Намечается здесь и другая стилистическая особенность Бунина – его пристрастие к сравнениям, построенным на близких зрительных (а также звуковых, вкусовых, обонятельных) ассоциациях – как у Гоголя. Впоследствии и в стихах, и в прозе его сравнения никогда (или почти никогда) не будут строиться как уводящие в сторону метафоры, но всегда даваться в едином очень конкретном чувственном ключе бунинского текста175: «как лисий мех леса», «бархат пшеницы», «шелки песков», дождевая капля в луже «как шляпка гвоздя», «огненно-красная змея молнии», «закаты как раны», «чайка на воде как яичная скорлупа», «горный хребет как кожа бегемота», «хамса как иглы стальные», «долина как пах осла», «люстра как кокон», «ходят акулами валуны», «запах метели, как запах разрезанного арбуза», «гул леса вырывается из шума вьюги, как звуки органа из церкви», «детские волосы хорошо пахнут, совсем как маленькие птички», «мельница машет, как утопающий руками», «шея, похожая на потрескавшуюся пробку» и т. д.

◆ Задание a ◆
Оформите записи нумерованным списком, начиная с самой первой и заканчивая строкой, где стоит «click(x=316, y=203)», включительно; пустые строки пропустите. Изображения в ответ не включайте.

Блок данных
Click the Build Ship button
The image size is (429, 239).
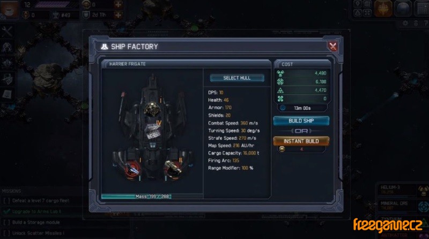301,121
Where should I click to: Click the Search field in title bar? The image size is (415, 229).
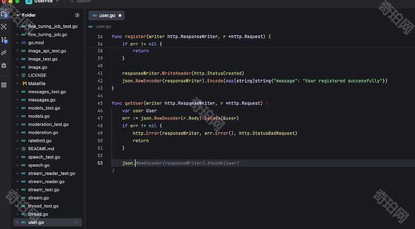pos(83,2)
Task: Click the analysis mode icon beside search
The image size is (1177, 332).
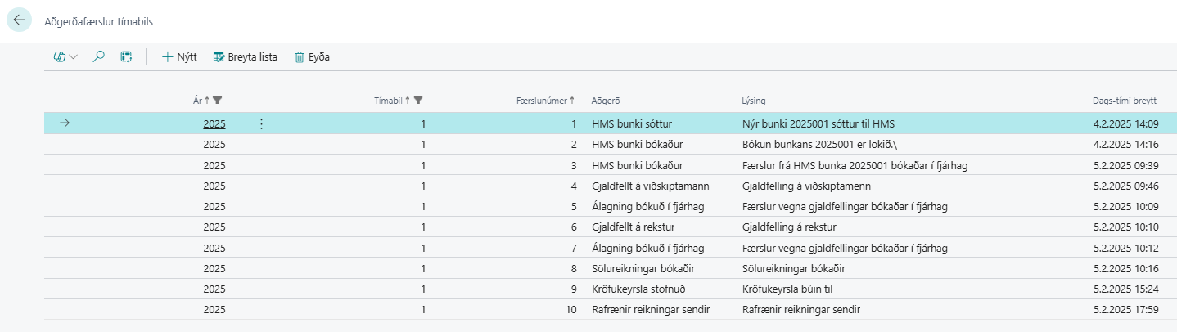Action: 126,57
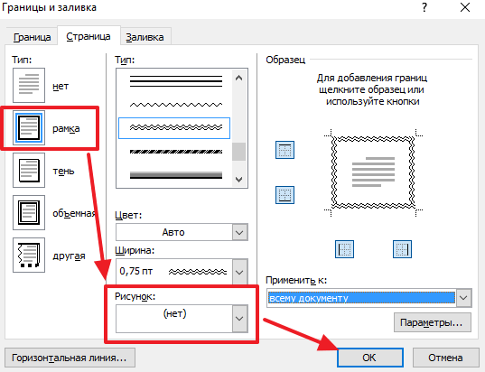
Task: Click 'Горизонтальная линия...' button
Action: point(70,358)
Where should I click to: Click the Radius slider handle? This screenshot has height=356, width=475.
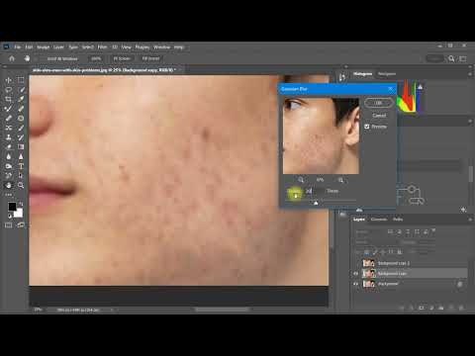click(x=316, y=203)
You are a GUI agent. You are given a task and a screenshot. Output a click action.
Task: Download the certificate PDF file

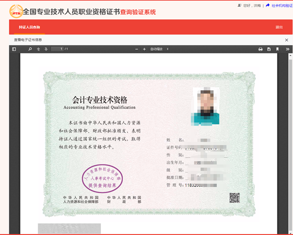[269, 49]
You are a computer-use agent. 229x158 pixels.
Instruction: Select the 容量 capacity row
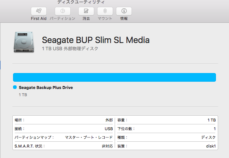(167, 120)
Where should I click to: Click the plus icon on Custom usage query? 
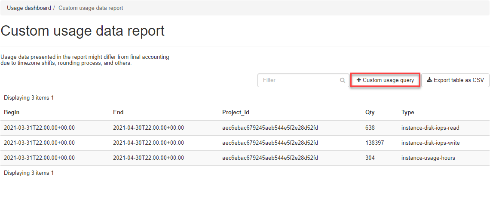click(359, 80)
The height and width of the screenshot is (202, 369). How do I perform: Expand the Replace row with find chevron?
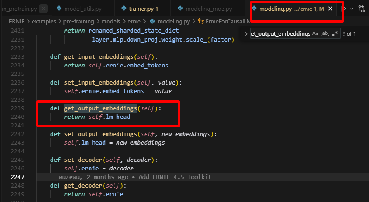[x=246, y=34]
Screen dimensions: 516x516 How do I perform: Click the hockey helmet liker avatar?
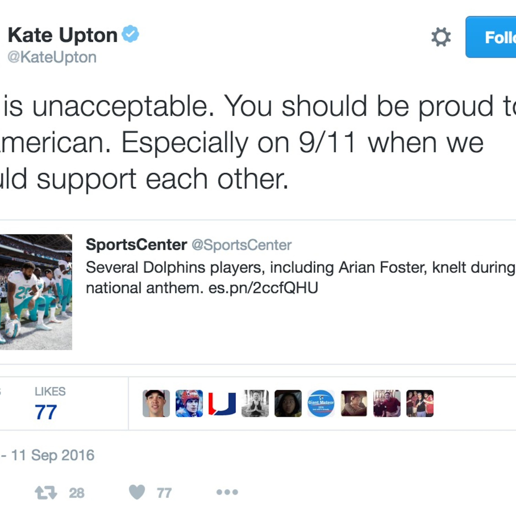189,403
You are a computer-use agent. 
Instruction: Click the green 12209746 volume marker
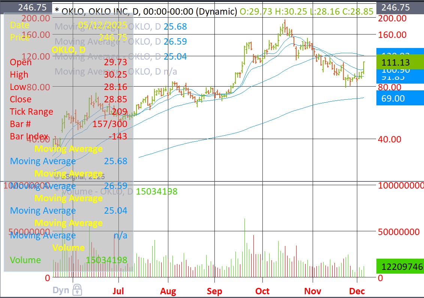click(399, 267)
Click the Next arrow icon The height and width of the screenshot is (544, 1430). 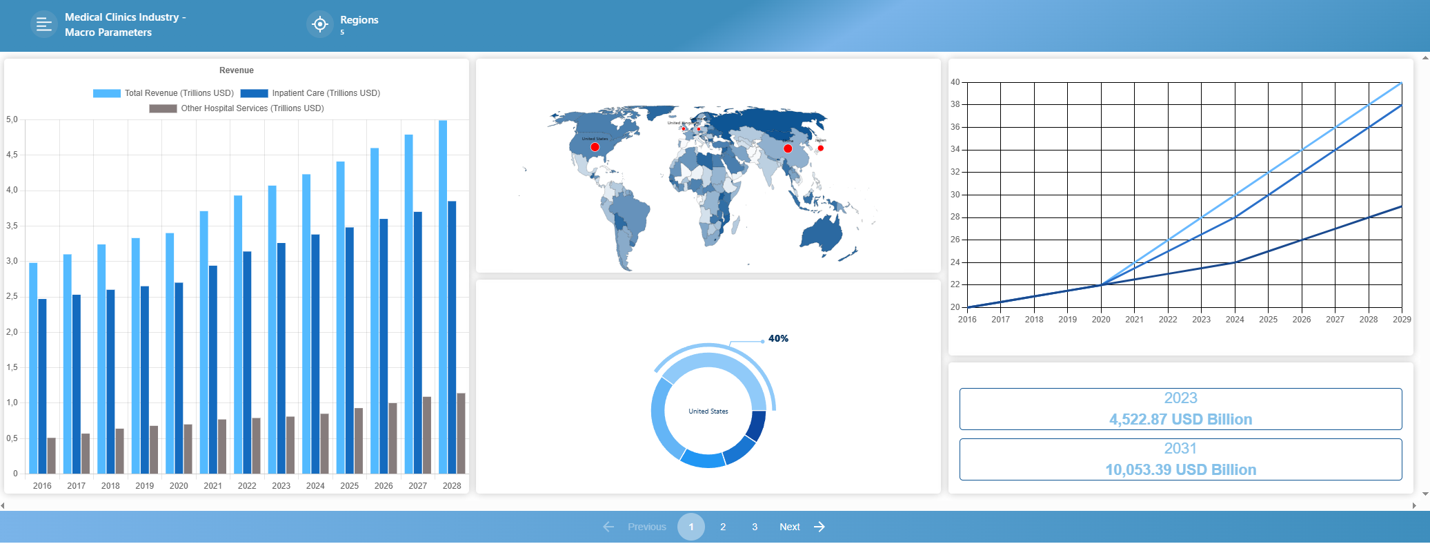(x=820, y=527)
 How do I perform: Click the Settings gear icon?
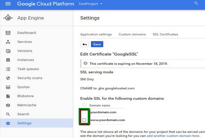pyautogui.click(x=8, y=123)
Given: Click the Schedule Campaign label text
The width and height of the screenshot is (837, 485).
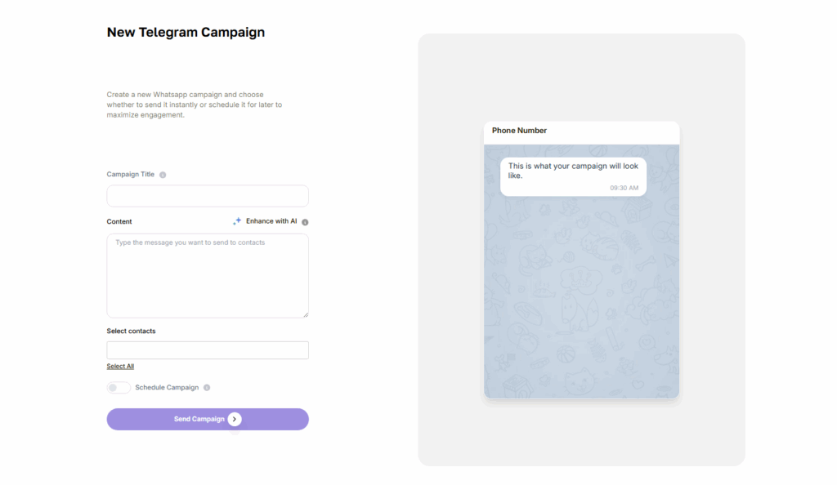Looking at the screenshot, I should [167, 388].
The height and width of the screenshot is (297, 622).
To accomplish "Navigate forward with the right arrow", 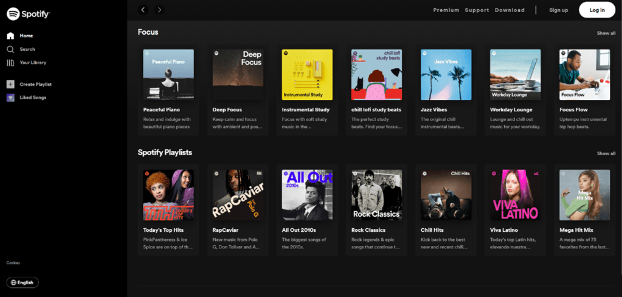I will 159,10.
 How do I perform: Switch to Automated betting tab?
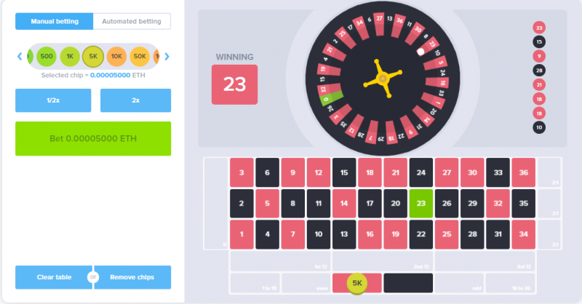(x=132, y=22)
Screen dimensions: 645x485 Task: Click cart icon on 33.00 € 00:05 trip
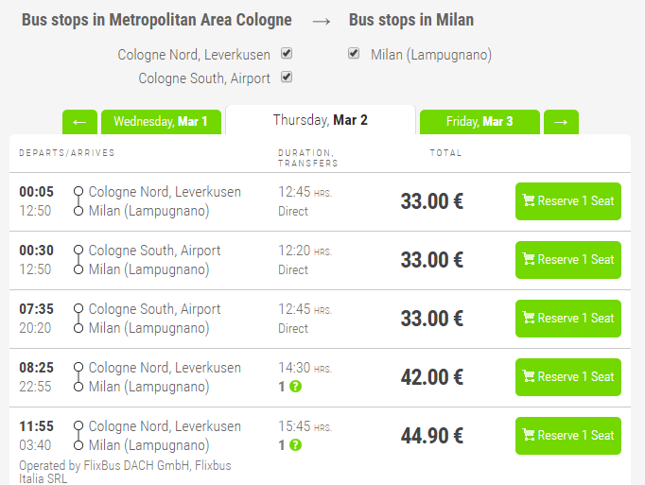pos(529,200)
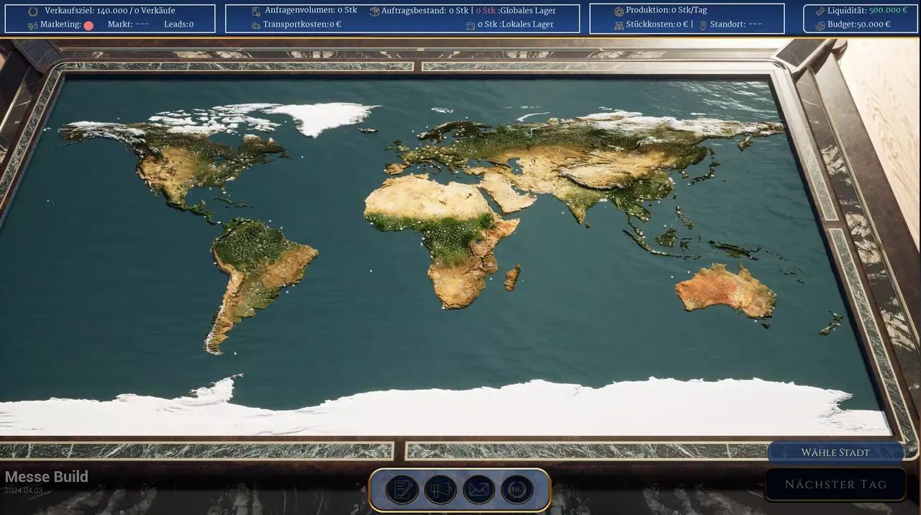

◆ Задание b ◆
Переведите на английский язык предложение из отрывка о сравнениях Бунина: «Намечается здесь и другая стилистическая особенность Бунина – его пристрастие к сравнениям, построенным на близких зрительных (а также звуковых, вкусовых, обонятельных) ассоциациях – как у Гоголя.»

◆ Итоговый ответ a ◆
1. Click the Build Ship button
2. The image size is (429, 239).
3. 301,121
4. Where should I click to: Click the Search field in title bar? The image size is (415, 229).
5. pos(83,2)
6. Task: Click the analysis mode icon beside search
7. The image size is (1177, 332).
8. Action: 126,57
9. Task: Click 'Горизонтальная линия...' button
10. Action: point(70,358)
11. Where should I click to: Click the Radius slider handle? This screenshot has height=356, width=475.
12. click(x=316, y=203)

◆ Итоговый ответ b ◆
Here another stylistic feature of Bunin's also begins to emerge — his fondness for comparisons built on close visual (as well as auditory, gustatory, and olfactory) associations — as in Gogol.